For example, Sample et al 41 developed a deep learning model, Optimus 5-Prime, which accurately predicts how the 5′ UTR sequence controls ribosomal loading. Although data sets from endogenous human 5′ UTRs do exist that relate sequence to translation efficiency,47,48 these natural data sets are not ideal for model training because sequences with deleterious effects are likely to be underrepresented in natural examples, and endogenous transcript data are not sufficiently diverse to capture a broad range of expression levels.

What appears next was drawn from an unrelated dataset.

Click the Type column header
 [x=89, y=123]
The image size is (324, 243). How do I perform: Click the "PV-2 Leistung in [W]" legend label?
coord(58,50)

To circumvent these issues, Sample et al synthesized and analyzed data from a 280,000-member library consisting of random 50-nucleotide 5′ UTR sequences upstream of the coding sequence for green fluorescent protein. Data from transfected HEK293T cells were used to train the Optimus 5-Prime model, where the inputs to the model were one-hot encoding representations of the 5′ UTR sequence and the output was the mean ribosome load values. The researchers used a CNN and the model had excellent performance, explaining up to 93% of the mean ribosome loading values in the test set.
Similar approaches, which combine DNA synthesis, massively parallel reporter assays, and deep learning, have been used for promoter designs. Synthetic biologists have traditionally used a relatively small number of native promoters in their construct designs. Although artificial promoter libraries exist,49–51 they are often derivatives of existing sequences, such as those achieved through mutagenesis, which limits diversity. Furthermore, there is a dearth of very strong promoters, as they are underrepresented in natural contexts. Using massively parallel reporter assays, Kotopka and Smolke 2 characterized a library of promoter variants. The design preserved conserved sequences within the promoter and randomized the remainder (∼80% of the sequences).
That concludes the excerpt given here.